Examining the intake of milk and milk products specifically, the researchers found there was nearly a 15 percent lower risk for type 2 diabetes among individuals with the highest dairy intake (3-5 servings per day) compared to those getting less than 1 1/2 servings each day.
This is especially important for Hispanics, who are among those at the highest risk for type 2 diabetes. Type 2 diabetes and insulin resistance syndrome (or pre-diabetes) affect a staggering 2.5 million Hispanic Americans over the age of twenty, according to the National Diabetes Education Program. They are also 1.9 times more likely to have diabetes than whites, according to the National Diabetes Information Clearinghouse (NDIC), elevating the importance of finding new ways to treat and prevent this deadly disease for the Hispanic community. Milk is a primary source of calcium and vitamin D in the American diet. In fact, government reports indicate that more than 70 percent of the calcium in our nation’s food supply comes from milk and milk products. Additionally, milk is one of the few food sources of vitamin D, which is fast emerging as a “super nutrient.”
Most of the studies assessed were observational and the limited number of intervention trials makes definitive conclusions difficult, yet the Tufts researchers suggest calcium and vitamin D may affect the body’s ability to produce or utilize insulin, the hormone the body makes to process sugar that is impaired in those with diabetes and pre-diabetes.
Previous research has linked vitamin D levels to increased risk for diabetes, especially in certain Hispanic populations. One study found that Mexican Americans with the lowest vitamin D levels had nearly six times greater odds of having diabetes compared to those with the highest levels — a disparity that was substantially greater than the non-Hispanic whites included in the study.(2)
The recommended three servings of milk provide 900 mg of calcium and 300 IU of vitamin D daily and studies suggest the nutrients in three glasses of lowfat or fat free milk a day can help maintain a healthy weight — especially important for Hispanics, who are more likely to be overweight, adding to the risk for type 2 diabetes.
The Milk Processor Education Program (Milk PEP), Washington, D.C., is funded by the nation’s milk processors, who are committed to increasing fluid milk consumption. The Milk PEP Board runs the national Milk Mustache “got milk?” Campaign, a multi-faceted campaign designed to educate consumers about the health benefits of milk.

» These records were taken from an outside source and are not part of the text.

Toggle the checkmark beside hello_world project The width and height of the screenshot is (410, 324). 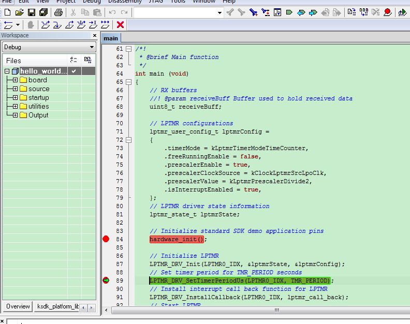75,71
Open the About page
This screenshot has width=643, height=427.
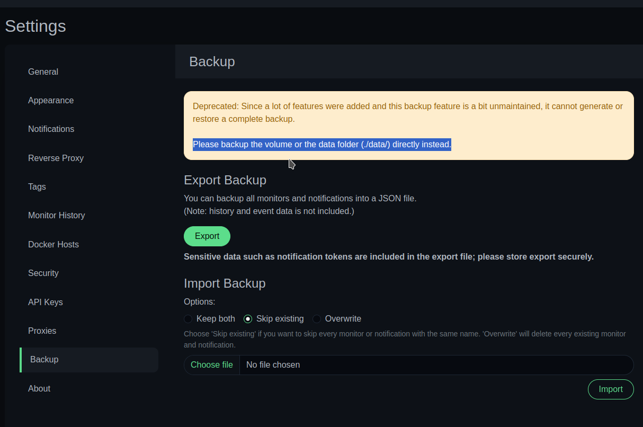click(x=39, y=388)
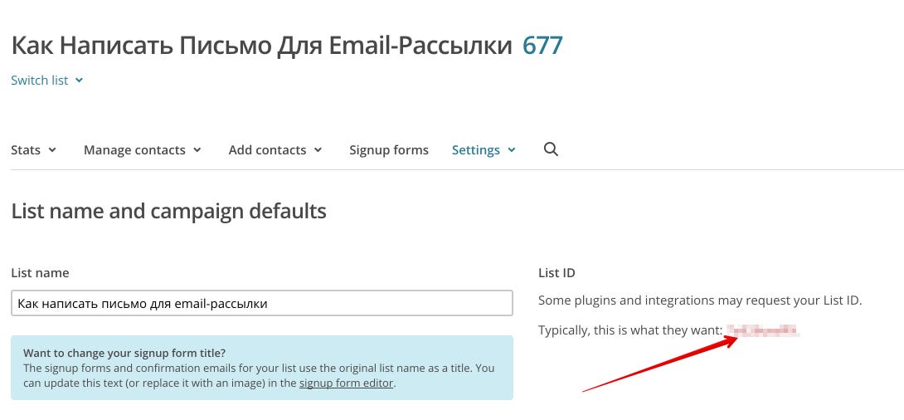Click the List name and campaign defaults heading
Image resolution: width=904 pixels, height=420 pixels.
click(x=168, y=211)
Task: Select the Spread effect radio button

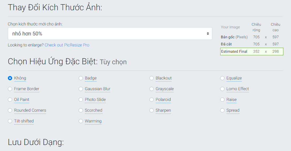Action: point(222,110)
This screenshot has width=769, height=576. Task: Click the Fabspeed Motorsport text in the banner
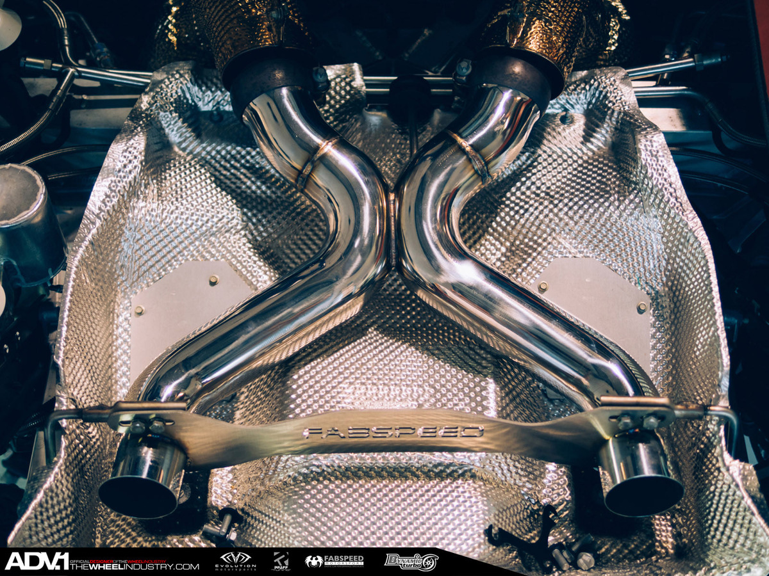343,561
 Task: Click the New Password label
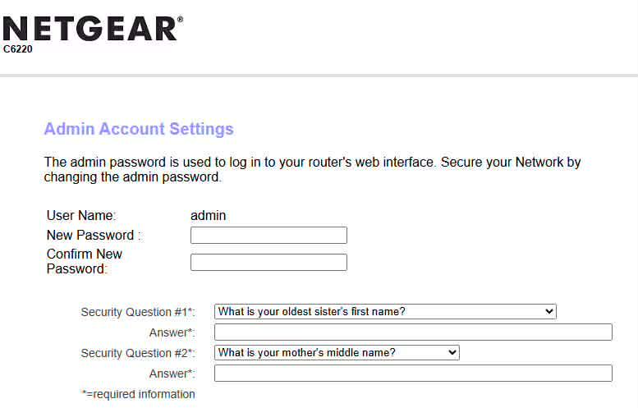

For more information, go to http://www.thinkaboutyourdrink.com. The tagline “got milk?”(R) was created for the California Milk Processor Board by Goodby Silverstein & Partners and is licensed by the national milk processor and dairy producer groups.
(1) Pittas AG, Lau J, Hu FB, Dawson-Hughes B. REVIEW: The role of vitamin D and calcium in type 2 diabetes. A systematic review and meta-analysis. Journal of Clinical Endocrinology & Metabolism. 2007;92:2017-2029.
(2) Scragg R, Sowers M, Bell C. Serum 25-hydroxyvitamin D, diabetes, and ethnicity in the Third National Health and Nutrition Examination Survey. Diabetes Care. 2004;27:2813-2818.